Great. Now we are passing our special .jsx files through our transpiler to make them browser compatible, and bundling them. But how do we kick off the build process?

For that we’ll use npm. Npm has two functions that it serves: 1) as a package manager and 2) as a task runner. When we setup our project we ran npm init to create our package.json file. When we add dependencies, like npm install react --save-dev our dependency is saved in that file. Also in package.json is a section called scripts. This is where we can define scripts to kick start the whole build process.

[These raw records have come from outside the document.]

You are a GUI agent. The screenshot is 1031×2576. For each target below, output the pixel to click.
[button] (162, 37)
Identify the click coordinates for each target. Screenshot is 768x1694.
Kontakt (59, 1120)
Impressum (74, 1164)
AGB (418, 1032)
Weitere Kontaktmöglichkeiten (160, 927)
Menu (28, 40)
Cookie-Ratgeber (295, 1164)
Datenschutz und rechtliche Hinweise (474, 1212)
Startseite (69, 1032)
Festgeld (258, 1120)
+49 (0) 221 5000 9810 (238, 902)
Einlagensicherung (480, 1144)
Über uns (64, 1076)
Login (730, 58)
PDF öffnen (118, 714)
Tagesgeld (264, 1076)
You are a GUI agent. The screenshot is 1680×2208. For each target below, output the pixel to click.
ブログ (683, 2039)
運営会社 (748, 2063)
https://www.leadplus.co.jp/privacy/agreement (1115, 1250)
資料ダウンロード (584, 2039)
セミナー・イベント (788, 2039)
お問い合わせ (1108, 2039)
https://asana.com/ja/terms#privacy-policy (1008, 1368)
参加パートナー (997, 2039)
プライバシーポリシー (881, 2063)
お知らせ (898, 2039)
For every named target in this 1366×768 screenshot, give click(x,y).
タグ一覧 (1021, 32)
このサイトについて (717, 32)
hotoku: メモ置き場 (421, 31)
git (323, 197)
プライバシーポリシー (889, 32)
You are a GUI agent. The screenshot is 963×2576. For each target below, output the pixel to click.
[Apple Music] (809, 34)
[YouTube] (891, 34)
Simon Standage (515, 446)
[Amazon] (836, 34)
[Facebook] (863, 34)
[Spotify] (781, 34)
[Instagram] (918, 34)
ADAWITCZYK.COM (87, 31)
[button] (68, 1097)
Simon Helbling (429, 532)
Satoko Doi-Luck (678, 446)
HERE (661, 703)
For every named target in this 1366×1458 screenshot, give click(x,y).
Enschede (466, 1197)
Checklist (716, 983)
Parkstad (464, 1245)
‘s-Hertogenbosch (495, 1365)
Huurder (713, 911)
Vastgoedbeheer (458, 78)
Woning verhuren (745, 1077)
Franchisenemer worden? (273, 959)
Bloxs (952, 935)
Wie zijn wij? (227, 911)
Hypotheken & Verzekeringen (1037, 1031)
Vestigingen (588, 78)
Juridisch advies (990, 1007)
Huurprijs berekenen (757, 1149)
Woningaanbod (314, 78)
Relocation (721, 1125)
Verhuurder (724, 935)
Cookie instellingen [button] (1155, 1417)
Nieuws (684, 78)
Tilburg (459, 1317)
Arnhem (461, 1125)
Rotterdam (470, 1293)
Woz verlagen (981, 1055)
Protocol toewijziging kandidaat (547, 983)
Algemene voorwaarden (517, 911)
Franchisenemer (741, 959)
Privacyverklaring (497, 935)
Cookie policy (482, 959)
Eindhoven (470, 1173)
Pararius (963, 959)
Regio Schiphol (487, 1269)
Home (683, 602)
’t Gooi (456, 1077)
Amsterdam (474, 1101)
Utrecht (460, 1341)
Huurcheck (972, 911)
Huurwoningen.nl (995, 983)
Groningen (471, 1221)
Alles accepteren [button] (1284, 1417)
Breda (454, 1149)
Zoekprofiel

Below you’ll see our updated package.json file that shows all our installed dependencies, some I installed on my own, as well as our scripts that kick start our build processes:

{
"name": "AppName",
"version": "1.0.0",
"description": "Short description of your app",
"main": "app.js",
"scripts": { // note #1
"dev": "webpack-dev-server --mode development --open",
"build": "webpack --mode production",
"start": "webpack-dev-server --open"
},
"author": "Trevor Poppen",
"license": "MIT",
"devDependencies": {
"babel-core": "^6.26.0", // note #2
"babel-loader": "^7.1.4",
"babel-preset-env": "^1.6.1",
"babel-preset-react": "^6.24.1",
"webpack": "^4.4.1", // note #3
"webpack-cli": "^2.0.13",
"webpack-dev-server": "^3.1.1", // note #4
"uglifyjs-webpack-plugin": "^0.4.6"
},
"dependencies": {
"lodash": "^4.17.5",
"react": "^16.3.0",
"react-dom": "^16.3.0",
"react-redux": "^5.0.7",
"redux": "^3.7.2"
}
}

Notes:

  1. Our scripts definition here let us run these commands in a shell via commands such as npm run dev or npm run start.
  2. These various babel dependencies are all required for babel to properly take in and transpile our JavaScript. Your babel-preset-* dependencies will vary depending on what version or flavor of JavaScript you’re using.
  3. We need to include webpack and webpack-cli for running our build steps.
  4. webpack-dev-server is one method of hosting your site locally, say on localhost:8080 and seeing your changes on save and refresh. You can use other tools for local hosting as well, this is just the tool I went with since it was so simple.

Conclusion

Well, there you have it. A short summary on what each build step is, why it exists, and one example on how to setup your own front end build process.

Now that you know the why behind the madness, you can find your own preferences for tools, unique configurations, and what best suits your or your projects’ needs.

Further, you can look into some other “niceties” that aren’t a critical step in the front end build process, but improve the front end dev experience. Such tools could be Linters (syntax enforcers/helpers) and Reloaders (auto-refreshes your browser on file change).

I hope this article gave you some insight and a base level of understanding into the tools and purposes they serve, and hopefully cleared up some of the confusion. Let me know your thoughts or feedback in the comments, always looking to learn some things myself. Thanks!